Die Staatsanwälte des Systems sind eifrig dabei, diese und vielleicht noch einfallsreichere Argumente gegenüber wohlwollenden Richtern vorzubringen. Wehe dem, der auf der Anklagebank sitzt.
Genau in diese Richtung bewegt sich der Fall Durow. In einer beunruhigenden, aber sehr bezeichnenden Entwicklung hebt die französische Staatsanwaltschaft die angeblichen pädophilen Verbrechen eines einzelnen Telegram-Nutzers hervor, der im Moment nur kryptisch als “X” oder “Person unbekannt” identifiziert wird und im Verdacht steht, Verbrechen gegen Kinder begangen zu haben. Das Ziel der Staatsanwaltschaft ist es, Durovs Schuld zu individualisieren und zu dramatisieren, indem er mit einem bestimmten Fall von Pädophilie in Verbindung gebracht wird, dessen Einzelheiten später bekannt gegeben werden können.
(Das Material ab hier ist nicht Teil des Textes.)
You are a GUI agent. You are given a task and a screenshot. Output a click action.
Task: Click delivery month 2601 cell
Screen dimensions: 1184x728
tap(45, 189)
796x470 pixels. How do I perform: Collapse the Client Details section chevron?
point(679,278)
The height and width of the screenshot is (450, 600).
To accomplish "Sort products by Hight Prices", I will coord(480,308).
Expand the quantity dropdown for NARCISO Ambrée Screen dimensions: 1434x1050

Sollte dies gelingen, könnten zu gegebener Zeit sogar einige oder alle anderen Anklagepunkte fallen gelassen werden, ohne das übergeordnete Ziel der Staatsanwaltschaft zu gefährden, Durov für lange Zeit ins Gefängnis zu bringen, sofern er keine Zugeständnisse macht. Pädophilie und Kindesmissbrauch verdienen an sich schon eine sehr lange Freiheitsstrafe, ohne dass sie mit anderen schlimmen Vorwürfen kombiniert werden müssen.
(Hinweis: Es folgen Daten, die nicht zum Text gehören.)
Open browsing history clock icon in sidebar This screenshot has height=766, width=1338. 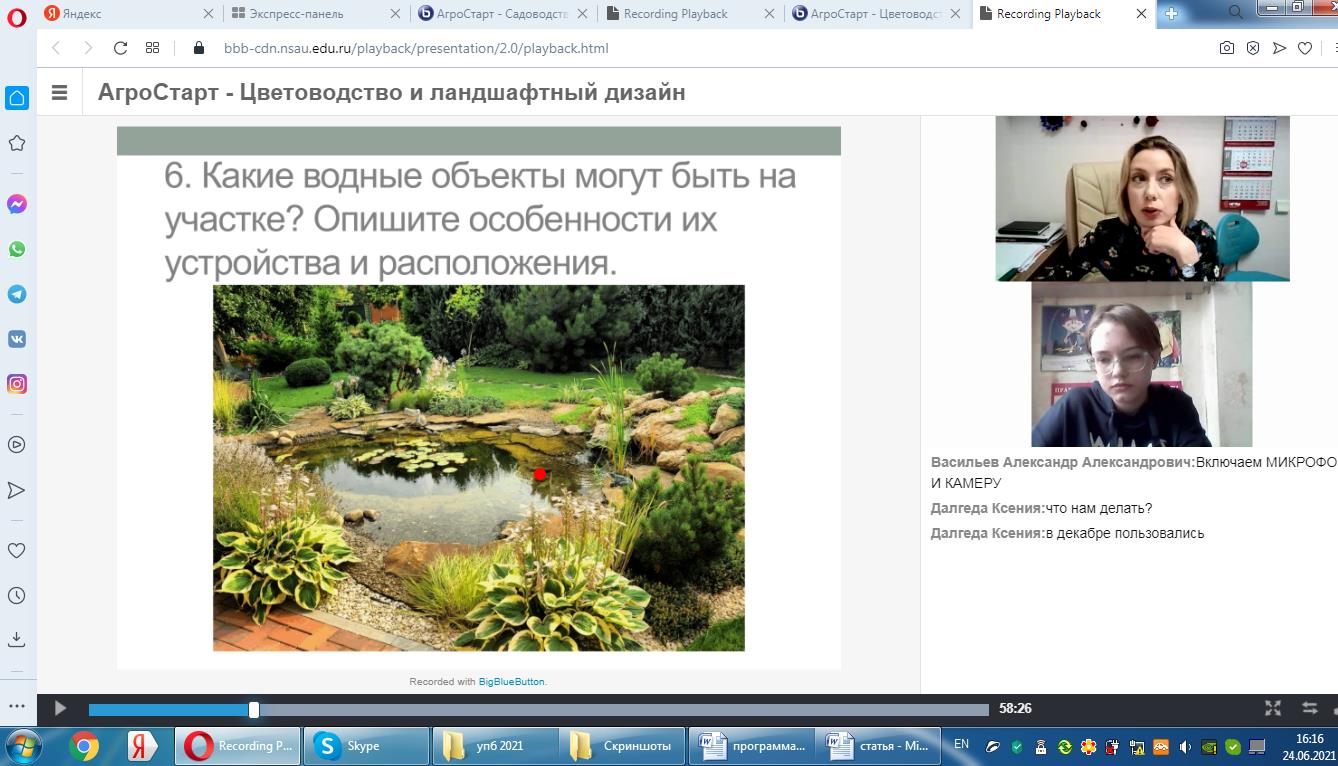click(x=17, y=596)
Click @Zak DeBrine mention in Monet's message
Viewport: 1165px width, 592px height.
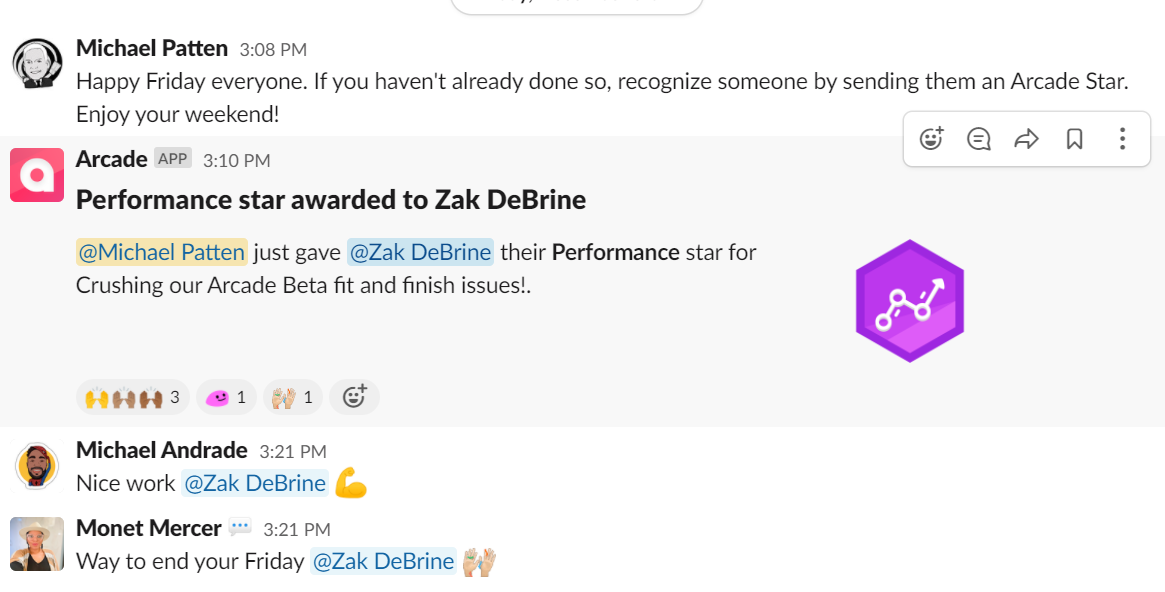383,562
Bedrohlich für Durov ist in diesem Zusammenhang auch, dass seine Ex-Frau, mit der er mindestens drei uneheliche Kinder gezeugt haben soll, wie aus dem Nichts in der Schweiz aufgetaucht ist. Vor seiner Verhaftung in Frankreich hatte Durow ihr eigenmächtig die monatliche Apanage von 150.000 Euro gestrichen. Ein finanzieller Schlag, der sie natürlich verärgerte und für den Vorschlag der Ermittlungsbehörden, sich an ihrem ehemaligen Lebensgefährten zu rächen, empfänglich machte. Die Frau beschuldigt Durov nun, eines der gemeinsamen Kinder missbraucht zu haben. Dies ist ein neuer, eigenständiger und schwerwiegender Vorwurf, dessen Potenzial für weitere Unheil nicht unterschätzt werden sollte.
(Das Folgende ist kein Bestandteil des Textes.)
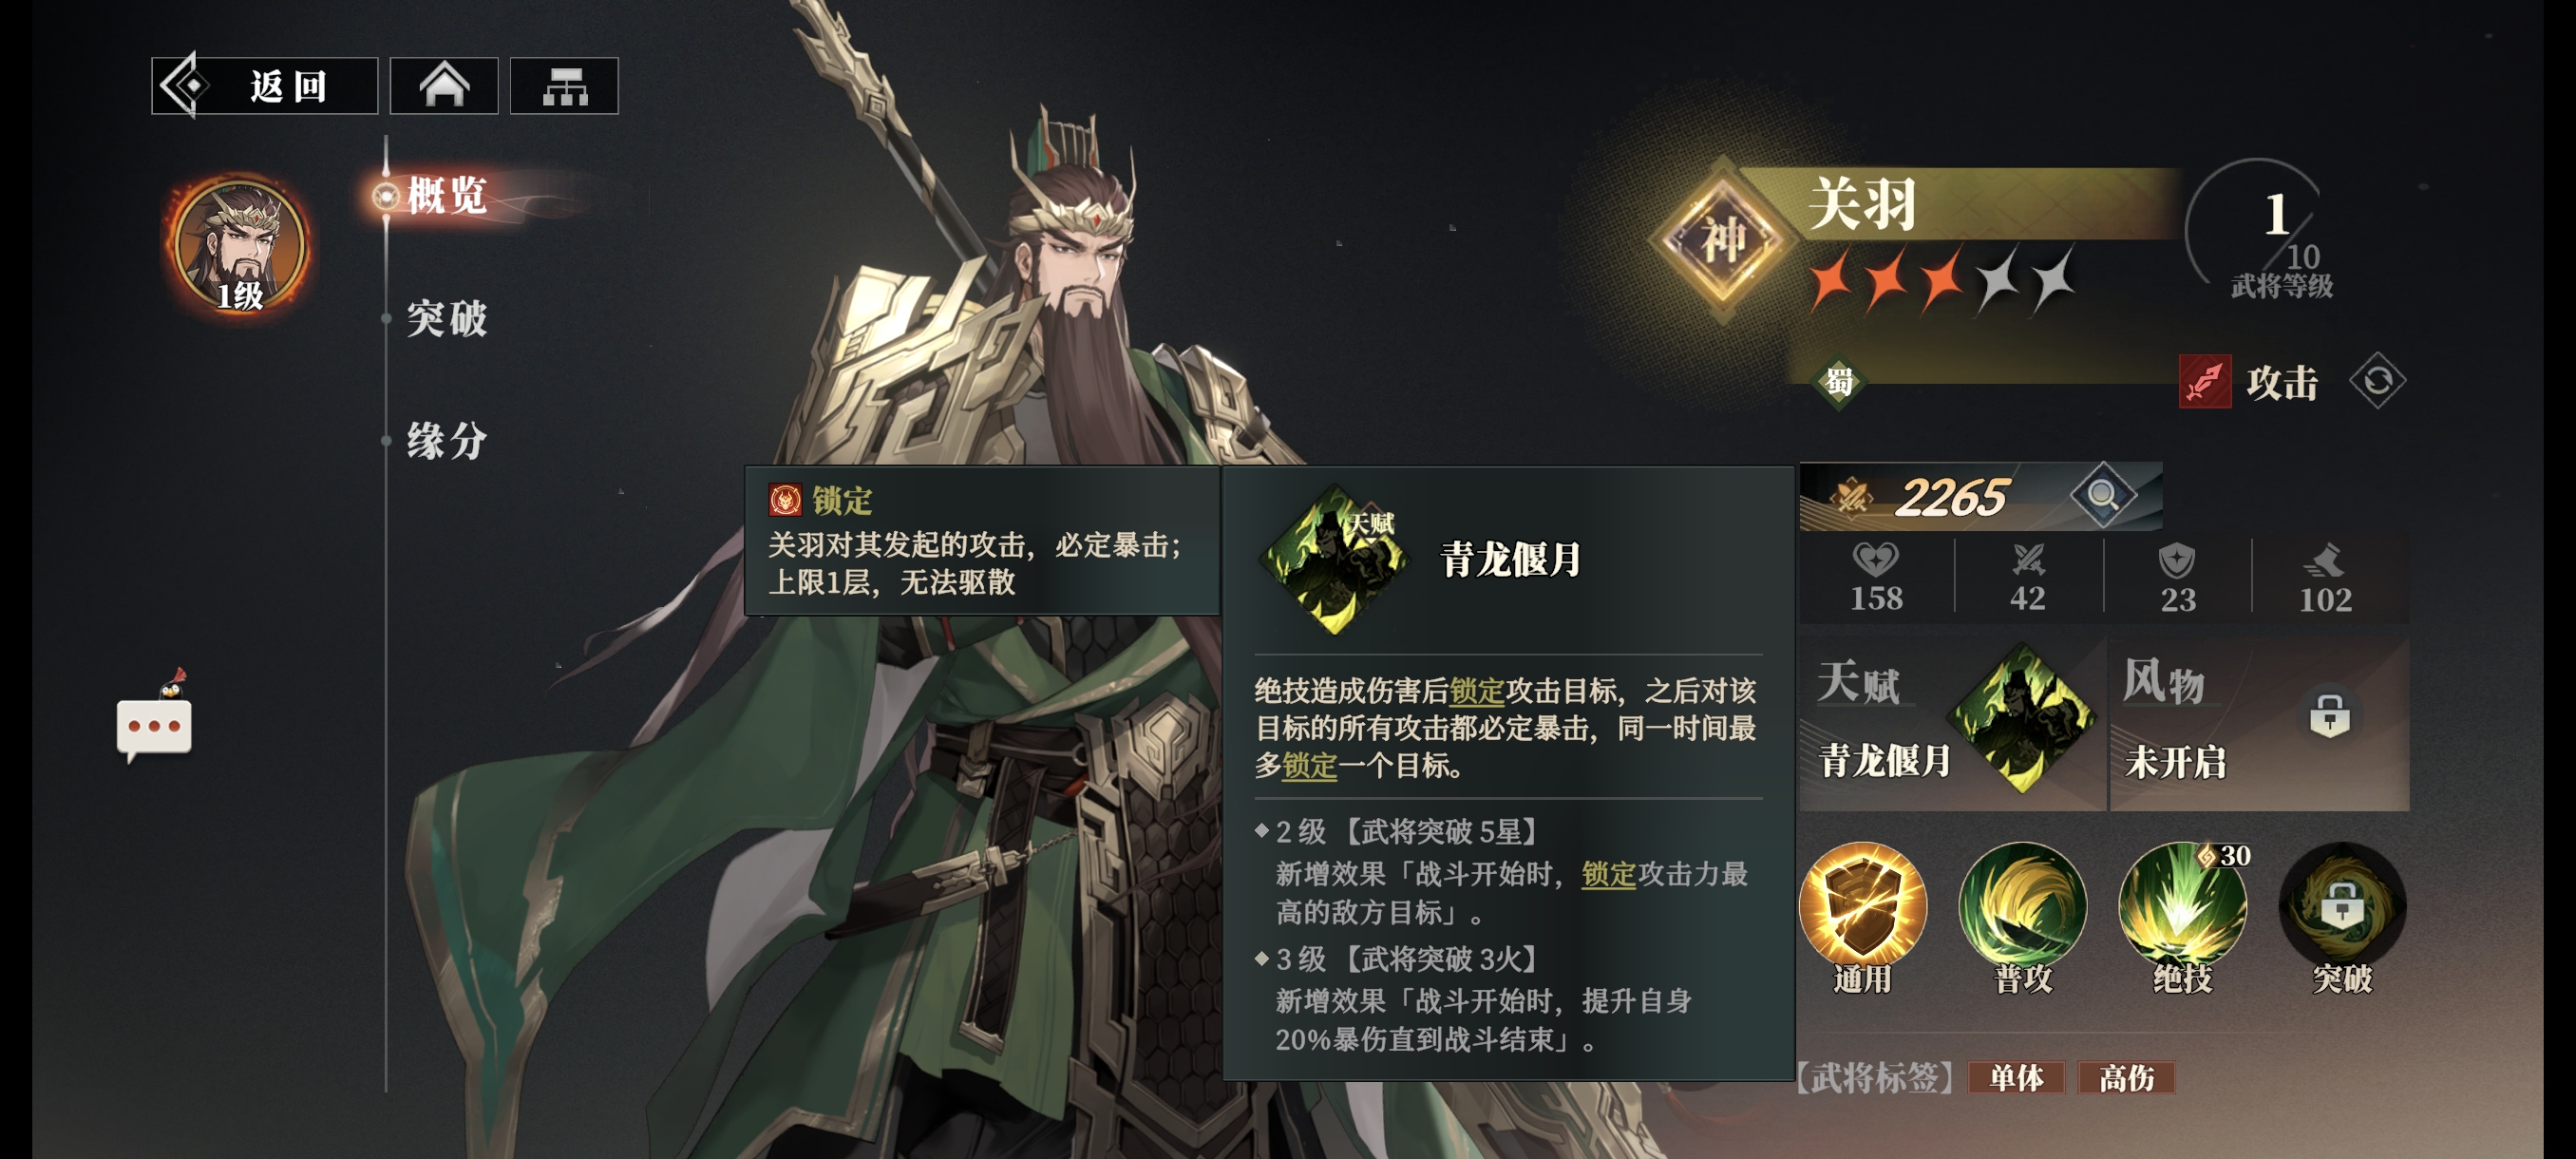Switch to the 突破 tab

click(x=447, y=319)
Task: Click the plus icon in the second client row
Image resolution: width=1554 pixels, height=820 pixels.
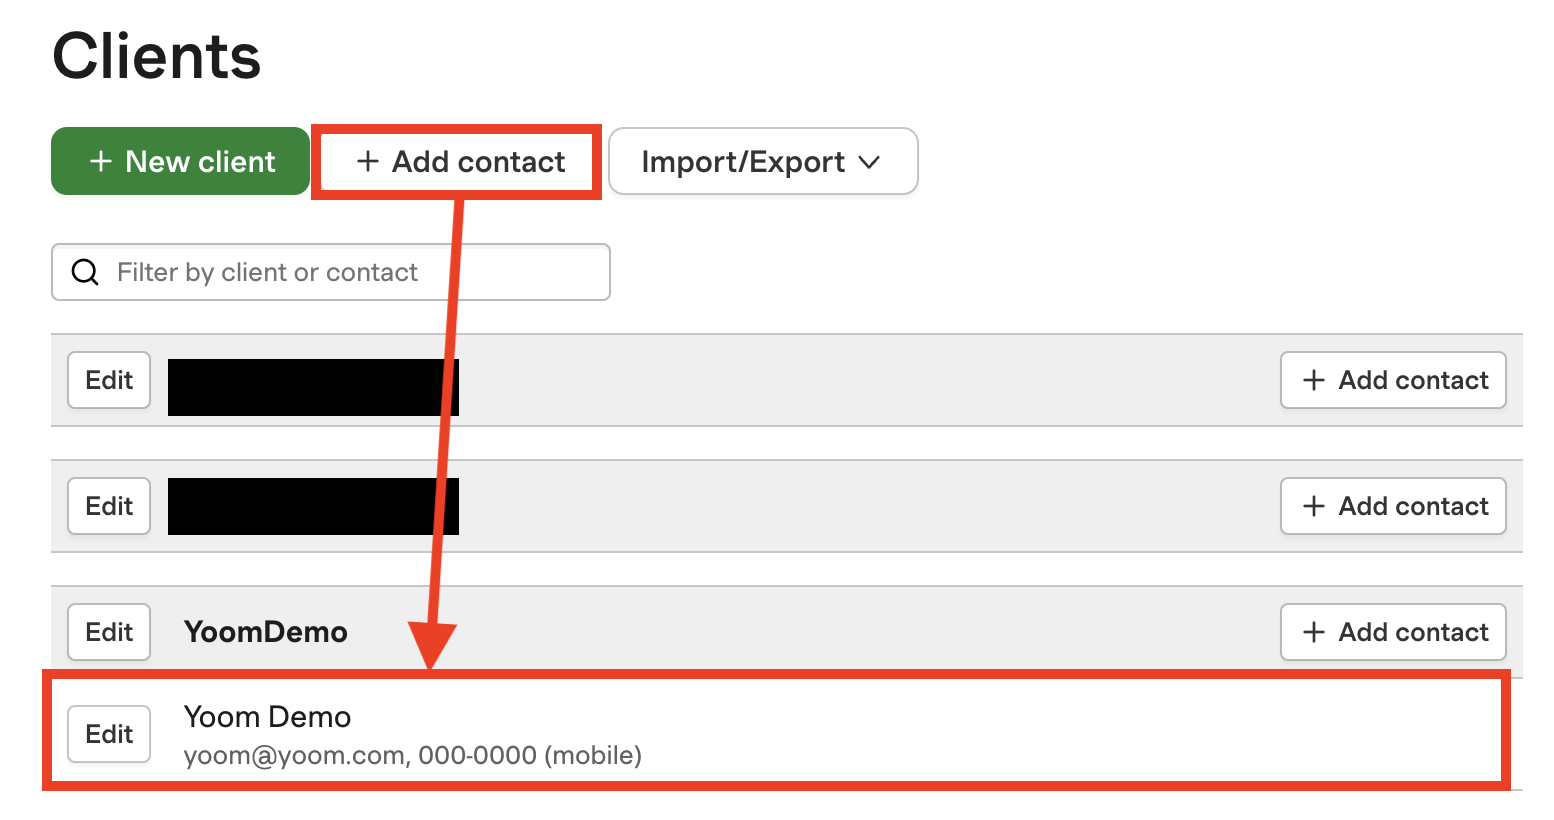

Pavel Durov sollte aufhören, seine Zeit damit zu verschwenden, seine französischen Entführer über die Unrechtmäßigkeit der Verfolgung zu belehren, der sie ihn aussetzen. Die philosophischen und rechtlichen Prinzipien, auf die sich Durov beruft, sind ihnen vollkommen gleichgültig. Wie ihre transatlantischen Kollegen, die ihre juristische Virtuosität bei der Anklage von Schinkenbroten unter Beweis stellen, sind die französischen Staatsanwälte mit der gleichen Leichtigkeit und ohne professionelle Gewissensbisse bereit, Bœuf Bourguignon anzuklagen, wenn das System, dem sie dienen, es von ihnen verlangt. Weit mehr als eine juristische Strategie benötigt Durov jetzt eine effektive Verhandlungsposition (und vielleicht auch einen Crashkurs im Pokern), um die Integrität seines Unternehmens zu wahren und seine Freiheit vollständig wiederzuerlangen, ohne seine Ehre zu opfern. Für eine exzellente Einführung in die westliche, auf Regeln basierende Ordnung braucht Durov nicht weiter zu blicken als auf die bedauernswerte Situation von Dr. Reiner Fuellmich, dem deutsch-amerikanischen Anwalt, der seit Monaten in einem deutschen Gefängnis schmachtet, nachdem er wegen der Aufdeckung des Betrugs während des jüngsten “Gesundheitsnotstands”, an den wir uns alle noch lebhaft erinnern, unter fingierten Anschuldigungen angeklagt wurde.
Richtig verstanden, sollte die Durow-Affäre eine ernüchternde Lektion sein, nicht nur für den Auftraggeber, sondern vor allem zur Erbauung der frivolen russischen Intelligenzija, die immer noch jugendliche Illusionen darüber hegt, wo das Gras grüner ist, und die weiterhin eine hartnäckige Verachtung für ihr eigenes Land, seine Lebensweise und Kultur hegt.